The International Olympic Committee (IOC) uses three-letter abbreviation country codes to refer to each group of athletes participating in the Olympic Games. Each code usually identifies a National Olympic Committee.

Search the dataset for the players' iocs to insert them where they are missing

In [None]:
df_players.insert(2, 'ioc', None)

In [None]:
for index, row in df_players.iterrows():
    ioc = None
    if df_tennis[df_tennis['winner_id'] == row['id']][['winner_ioc']].shape[0] > 0:
        ioc = df_tennis[df_tennis['winner_id'] == row['id']][['winner_ioc']].iloc[0]
    if ioc is None:    
        if df_tennis[df_tennis['loser_id'] == row['id']][['loser_ioc']].shape[0] > 0:
            ioc = df_tennis[df_tennis['loser_id'] == row['id']][['loser_ioc']].iloc[0]
    df_players.loc[df_players['id']==row['id'], 'ioc']=ioc.iloc[0]
    # for speedup debug uncomment...
    #if index == 100:
    #    break
df_players[~df_players['ioc'].isnull()]

#### surface
It inserts the surface where it is missing, it takes the surface from other matches of the same tournament. <br />
Where it fails it puts unknown

In [None]:
# prepare a dictionary of tourney_name and surface where there are no null
df_surface = df_tennis[['tourney_name','surface']].drop_duplicates().dropna()
surface_dict = df_surface.set_index('tourney_name').to_dict()['surface']

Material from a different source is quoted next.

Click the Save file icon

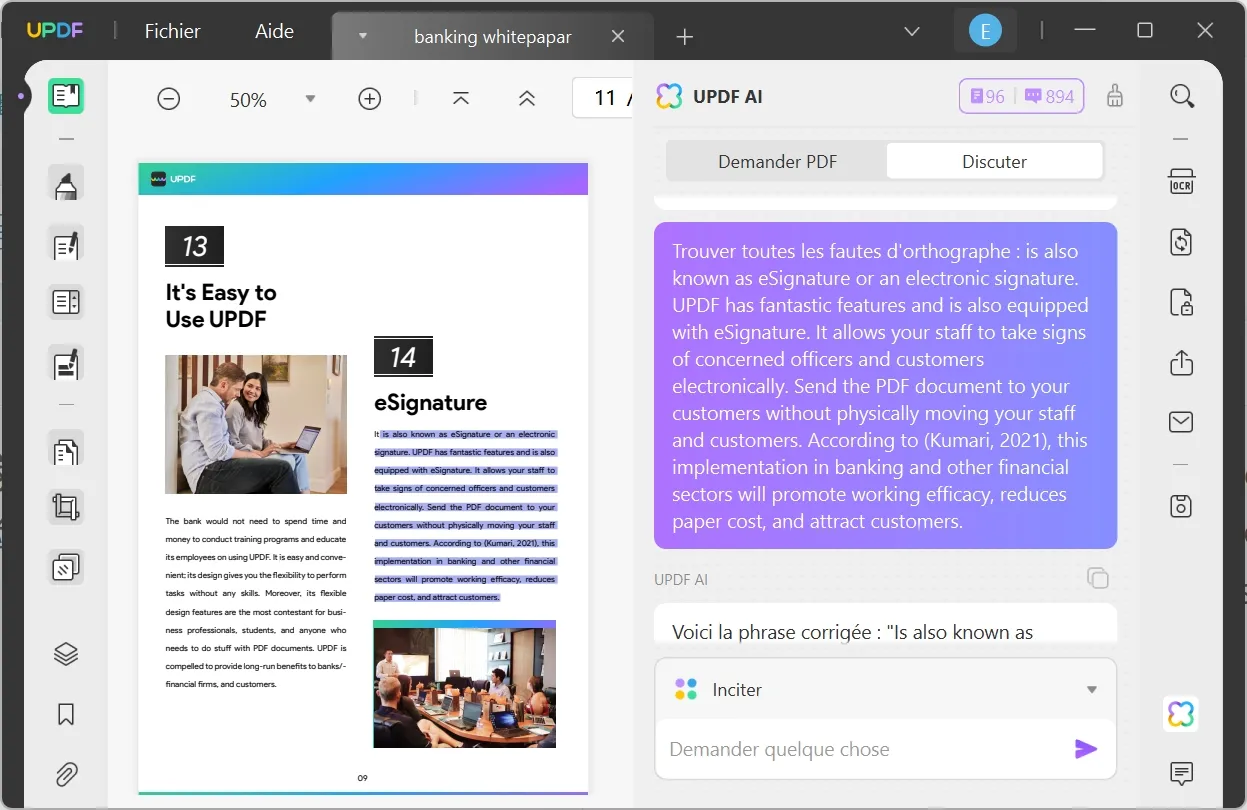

# set the null value with the value found for the same tournament
null_surface = df_tennis.surface.isna()
df_tennis.loc[null_surface, 'surface'] = df_tennis.tourney_name.map(surface_dict)


# set the remaining surface null to unknown
df_tennis.loc[df_tennis['surface'].isna(), ['surface']]='unknown'

# print the result
df_tennis['surface'].value_counts().sort_index()

#### draw_size
It inserts the draw_size where it is missing, it takes the draw_size from other matches of the same tournament. <br />
Where it fails it puts -1

In [None]:
# prepare a dictionary of tourney_name and draw_size where there are no null
df_draw_size = df_tennis[['tourney_name','draw_size']].drop_duplicates().dropna()
draw_size_dict = df_draw_size.set_index('tourney_name').to_dict()['draw_size']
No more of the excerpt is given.